The patterns were built from products posted by @fakeproducthunt
([https://twitter.com/fakeproducthunt](https://twitter.com/fakeproducthunt)),
decomposed into their parts of speech then filled with random combinations
from extensive tech-related wordlists.

The github with those patterns is here :
[https://github.com/humanarity/fakefakeproducthunt-
gh](https://github.com/humanarity/fakefakeproducthunt-gh)

Note, to actually use the site (to vote and post, instead of just generating)
you'll have to login with your Google account. Don't worry, only the most
basic profile scope is requested (openid), and not even your email address
comes across. No spam shall radiate toward you from here.

Enjoy. Use responsibly.
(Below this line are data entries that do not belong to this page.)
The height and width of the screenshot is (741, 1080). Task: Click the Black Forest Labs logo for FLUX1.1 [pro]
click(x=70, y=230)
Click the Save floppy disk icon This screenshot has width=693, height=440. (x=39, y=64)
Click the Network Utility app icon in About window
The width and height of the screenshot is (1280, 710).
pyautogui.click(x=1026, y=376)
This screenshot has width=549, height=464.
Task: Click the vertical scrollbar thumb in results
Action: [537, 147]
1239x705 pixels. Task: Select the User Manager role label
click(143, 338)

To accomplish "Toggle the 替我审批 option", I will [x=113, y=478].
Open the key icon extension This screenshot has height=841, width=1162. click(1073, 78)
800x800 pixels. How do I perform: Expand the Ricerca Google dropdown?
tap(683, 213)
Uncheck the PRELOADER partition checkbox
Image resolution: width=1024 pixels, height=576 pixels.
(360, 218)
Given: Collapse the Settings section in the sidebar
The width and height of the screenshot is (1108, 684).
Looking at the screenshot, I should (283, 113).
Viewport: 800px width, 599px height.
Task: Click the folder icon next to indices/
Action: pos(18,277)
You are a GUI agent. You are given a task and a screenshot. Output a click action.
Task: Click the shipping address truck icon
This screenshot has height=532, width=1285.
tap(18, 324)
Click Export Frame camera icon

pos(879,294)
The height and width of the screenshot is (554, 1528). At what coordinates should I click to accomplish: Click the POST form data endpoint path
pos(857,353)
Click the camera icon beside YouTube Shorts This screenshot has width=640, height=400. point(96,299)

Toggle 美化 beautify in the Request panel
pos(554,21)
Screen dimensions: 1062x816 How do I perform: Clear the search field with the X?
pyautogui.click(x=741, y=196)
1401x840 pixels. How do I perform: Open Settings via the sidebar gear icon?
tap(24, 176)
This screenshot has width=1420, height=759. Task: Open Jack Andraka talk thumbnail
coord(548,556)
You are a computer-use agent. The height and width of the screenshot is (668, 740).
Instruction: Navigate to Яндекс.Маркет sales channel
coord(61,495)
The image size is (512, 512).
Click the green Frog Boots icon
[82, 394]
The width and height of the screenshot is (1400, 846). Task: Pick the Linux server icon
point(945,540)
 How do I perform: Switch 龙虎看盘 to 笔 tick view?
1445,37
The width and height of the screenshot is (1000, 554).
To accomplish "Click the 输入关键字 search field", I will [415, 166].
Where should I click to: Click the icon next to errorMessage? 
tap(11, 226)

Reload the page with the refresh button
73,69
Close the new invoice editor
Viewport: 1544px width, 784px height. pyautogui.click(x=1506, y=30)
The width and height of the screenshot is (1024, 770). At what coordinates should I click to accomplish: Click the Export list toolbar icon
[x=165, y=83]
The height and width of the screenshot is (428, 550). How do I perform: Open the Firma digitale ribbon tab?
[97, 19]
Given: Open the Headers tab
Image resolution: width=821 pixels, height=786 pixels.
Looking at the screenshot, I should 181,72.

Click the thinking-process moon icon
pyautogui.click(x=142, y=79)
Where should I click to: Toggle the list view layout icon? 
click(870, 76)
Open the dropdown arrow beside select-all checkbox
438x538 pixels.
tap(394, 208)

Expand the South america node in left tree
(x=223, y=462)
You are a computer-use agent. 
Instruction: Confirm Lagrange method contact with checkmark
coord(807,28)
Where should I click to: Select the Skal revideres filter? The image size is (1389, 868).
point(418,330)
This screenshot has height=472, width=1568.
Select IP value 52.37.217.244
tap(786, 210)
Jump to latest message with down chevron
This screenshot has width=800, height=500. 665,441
Any actual products created with this service are your
own responsibility and no liability from humanarity will be taken for the
success or failure of those.

If you find a bug, post it (maybe to the github), tho it may be a while before
it gets worked on owing to this not being the highest priority project at this
time.

If you suggest a pattern, post it in the comments below.

A twitter stream of some of the choicest is at
[https://twitter.com/fakefakeph](https://twitter.com/fakefakeph)

Twitter is basically a botnet anyway, so, what's one more, eh, when this one
is designed to keep you laughing at the ridiculousness of it all?